Serov checked his watch. They would be coming soon. He inspected the elongated suppressor attached to the rifle and then rubbed its long snout gently, like a favorite pet, as though bestowing the notion of infallibility onto the polished metal. The rifle’s stock was a special composite of Kevlar, fiberglass and graphite that provided remarkable stability. And the weapon’s bore was not rifled in the conventional way. Instead it had a rounded rectangular profile, known as polygonal boring, with a right-hand twist. This type of rifling was supposed to increase muzzle velocity by upward of eight percent, and, more important, a ballistics match on a bullet fired from this gun was virtually impossible because there were no lands or grooves in the barrel that would make distinctive markings on the bullet as it exploded from the weapon. Success really was all in the details. Serov had built his entire career on that one philosophy.
The place was so isolated that Serov had mulled over perhaps removing the suppressor and relying on his skill as a marksman, his high-tech scope and his well-conceived exit plan. His confidence was justified, he believed. Just like the tree falling, when you kill someone in the middle of nowhere, who can hear him die? And he had known some suppressors to greatly distort the flight path of a bullet, with the unacceptable result that no one had died, except for the would-be assassin once his client had learned of the failure. Still, Serov had personally supervised this device’s construction and was confident it would perform as designed.

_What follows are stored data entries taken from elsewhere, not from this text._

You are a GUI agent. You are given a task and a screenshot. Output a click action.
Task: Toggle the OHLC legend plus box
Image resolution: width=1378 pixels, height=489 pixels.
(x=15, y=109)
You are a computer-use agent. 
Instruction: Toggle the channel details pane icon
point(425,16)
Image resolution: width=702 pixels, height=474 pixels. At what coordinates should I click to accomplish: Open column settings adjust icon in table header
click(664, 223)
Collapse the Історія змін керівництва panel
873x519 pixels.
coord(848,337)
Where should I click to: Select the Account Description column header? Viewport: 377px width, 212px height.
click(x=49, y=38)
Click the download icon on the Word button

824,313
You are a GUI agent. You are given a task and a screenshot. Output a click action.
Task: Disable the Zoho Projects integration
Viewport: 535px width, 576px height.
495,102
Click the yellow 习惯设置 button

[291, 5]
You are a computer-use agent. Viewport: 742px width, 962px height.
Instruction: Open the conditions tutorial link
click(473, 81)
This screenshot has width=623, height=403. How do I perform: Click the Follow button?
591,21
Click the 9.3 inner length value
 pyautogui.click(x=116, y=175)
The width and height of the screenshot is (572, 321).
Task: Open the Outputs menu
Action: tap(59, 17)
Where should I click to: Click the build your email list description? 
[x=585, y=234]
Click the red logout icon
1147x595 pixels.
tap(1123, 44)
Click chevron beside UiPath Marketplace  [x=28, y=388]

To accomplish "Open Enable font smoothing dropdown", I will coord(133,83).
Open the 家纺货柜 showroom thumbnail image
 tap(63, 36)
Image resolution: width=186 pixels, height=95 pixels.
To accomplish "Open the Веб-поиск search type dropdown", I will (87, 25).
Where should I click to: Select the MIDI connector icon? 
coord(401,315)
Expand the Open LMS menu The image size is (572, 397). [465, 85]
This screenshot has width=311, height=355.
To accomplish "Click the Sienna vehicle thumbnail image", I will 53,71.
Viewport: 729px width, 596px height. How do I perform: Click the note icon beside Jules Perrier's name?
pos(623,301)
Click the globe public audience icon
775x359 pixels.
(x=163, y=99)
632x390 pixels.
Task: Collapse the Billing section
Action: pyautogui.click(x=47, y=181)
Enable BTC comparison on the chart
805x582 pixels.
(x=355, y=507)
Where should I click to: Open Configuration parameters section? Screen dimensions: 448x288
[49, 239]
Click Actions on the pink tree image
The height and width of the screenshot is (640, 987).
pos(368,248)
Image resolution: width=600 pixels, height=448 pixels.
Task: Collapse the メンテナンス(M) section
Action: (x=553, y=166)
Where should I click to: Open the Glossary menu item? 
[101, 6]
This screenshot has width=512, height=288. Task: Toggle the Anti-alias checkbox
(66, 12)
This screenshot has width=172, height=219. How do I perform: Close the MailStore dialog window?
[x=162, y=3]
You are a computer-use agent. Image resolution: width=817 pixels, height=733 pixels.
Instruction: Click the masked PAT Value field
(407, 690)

The Russian shifted quietly, working out a cramp in his shoulder. He had been here since nightfall but was used to lengthy vigils. He never tired during these assignments. He took life seriously enough that preparing to extinguish another’s kept his adrenaline high. With risk always came invigoration, it seemed. Whether you were mountain climbing or contemplating murder, it ironically made you feel more alive to have the possibility of death so close.
His escape route through the woods would take him to a quiet road where a car would be waiting to whisk him to nearby Dulles Airport. He would go on to other assignments, other places probably far more exotic than this. However, for his particular purpose, this setting had its virtues.
Killing someone in the city was the most difficult. Setting up where you would shoot, pulling the trigger and then escaping, all were vastly complicated by the fact that witnesses and the police were only a few anxious steps away in any direction. Give him the country, the isolation of the rural life, the cover of trees, the separation of homes, and like a tiger in a cattle pen he would kill with numbing efficiency every day of the week.